Днем позже Манди получает ответ. Его венгерский ангел, в одних носках, расставив ноги, стоит в углу комнаты, рядом с окном. Ее пацифистская анархистская гуманистическая радикальная филантропия иссякла. Кулаки сжаты, по пылающим щекам текут слезы.
– У тебя абсолютно буржуазное сердце, Тедди! – верещит она на английском с характерным для нее очаровательным акцентом. А потом добавляет: – Ты вот хочешь жениться, но ведь в сексе ты еще полнейший младенец!
Глава 3
Целеустремленный исследователь немецкой души сходит с поезда, прибывшего в Западный Берлин, имея при себе шесть отцовских рубашек, которые коротки ему в рукавах, но почему-то не в подоле, сто фунтов стерлингов и пятьдесят шесть немецких марок, которые заплаканная Ильзе нашла в ящике стола. Стипендия, позволявшая ему худо-бедно сводить концы с концами в Оксфорде, как он слишком поздно выяснил, не выплачивалась во время учебы в заморских университетах.
–
– Скажи ему, что тебя послала я, – умоляет она, когда поезд наконец-то трогается. – Передай ему мое письмо. Он учится на последнем курсе, но очень демократичен. В Берлине все знают Сашу. – Для Манди это звучит так же убедительно, как утверждение о том, что в Бомбее все знают Гуптов.[37]
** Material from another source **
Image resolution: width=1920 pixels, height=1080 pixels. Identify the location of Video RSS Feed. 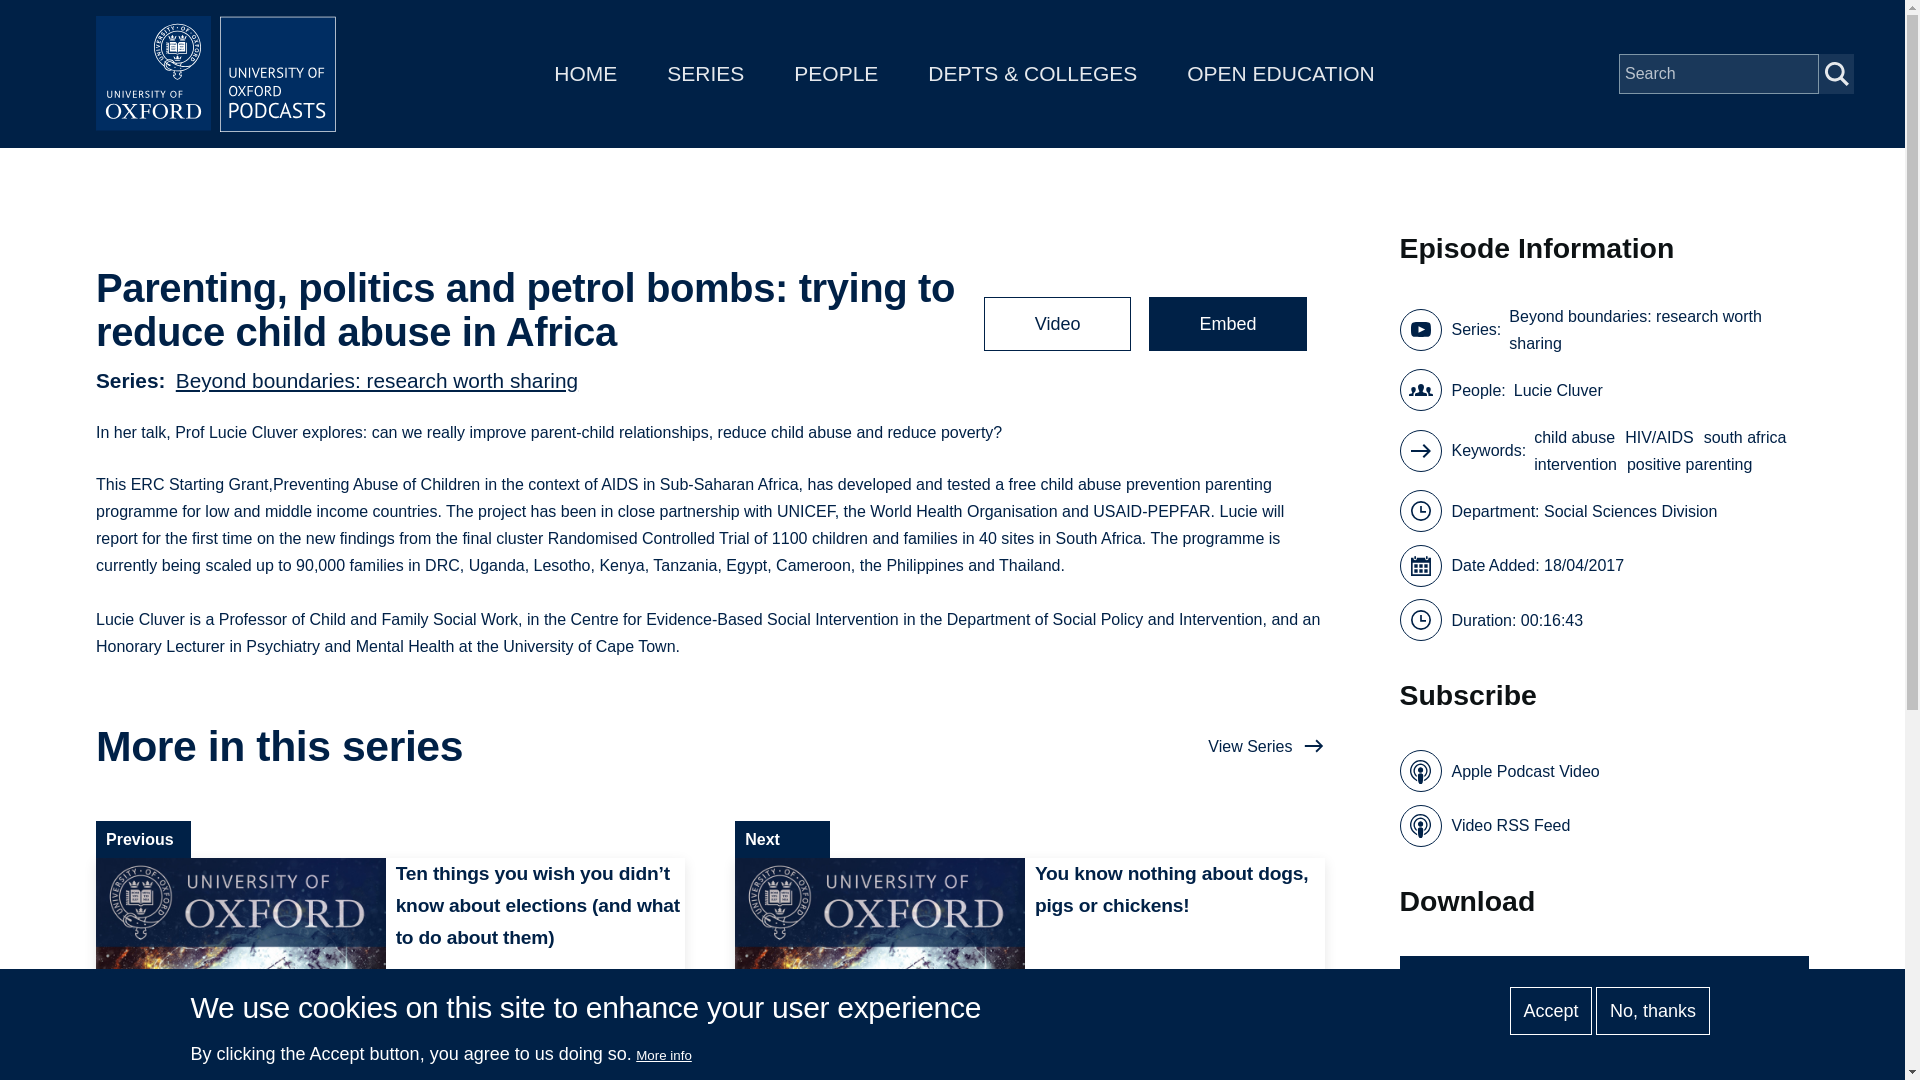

Идет 1969 год, битломания уже не в зените, но Манди никто об этом не сказал. Помимо гривы каштановых волос, которые закрывают уши и падают на глаза, он несет на плечах ранец отца, подчеркивая, что превратился в перекати-поле, в лишившегося корней странника, которому до конца своих дней предстоит мотаться по белу свету, потому что жизнь для него потеряла всяческий смысл. Позади лежат обломки великой любви, впереди – модель Кристофера Ишервуда,[38] лишившегося иллюзий летописца Берлина на распутье. Как Ишервуд, он более не собирается ожидать от жизни ничего, кроме жизни. Он станет камерой с разбитым сердцем. А если, в это, правда, верится с трудом, так уж выйдет, что он снова обретет способность любить, хотя Ильзе вроде бы напрочь лишила его этой способности, тогда, возможно, в каком-нибудь кафе, пользующемся дурной славой, где прекрасные женщины в шляпках-клоше[39] пьют абсент и хрипловатыми голосами поют об освобождении от чар, он найдет свою Салли Боулс.[40] Он анархист? Как посмотреть. Чтобы быть анархистом, нужно иметь хотя бы искорку надежды. Для нашего недавно сброшенного с небес на землю мизантропа ближе, конечно же, нигилизм. Тогда почему, может задаться он вопросом, столь энергична моя походка, откуда решимость, с которой я отправляюсь на поиски Саши, этого Великого Борца? Откуда ощущение прибытия в более чистый, более веселый мир, когда жизнь, по существу, кончена?
– Иди в Кройцберг! – вопит Ильзе вслед уходящему поезду, когда Манди, высунувшись из окна, трагично машет ей рукой. – Поищи его там.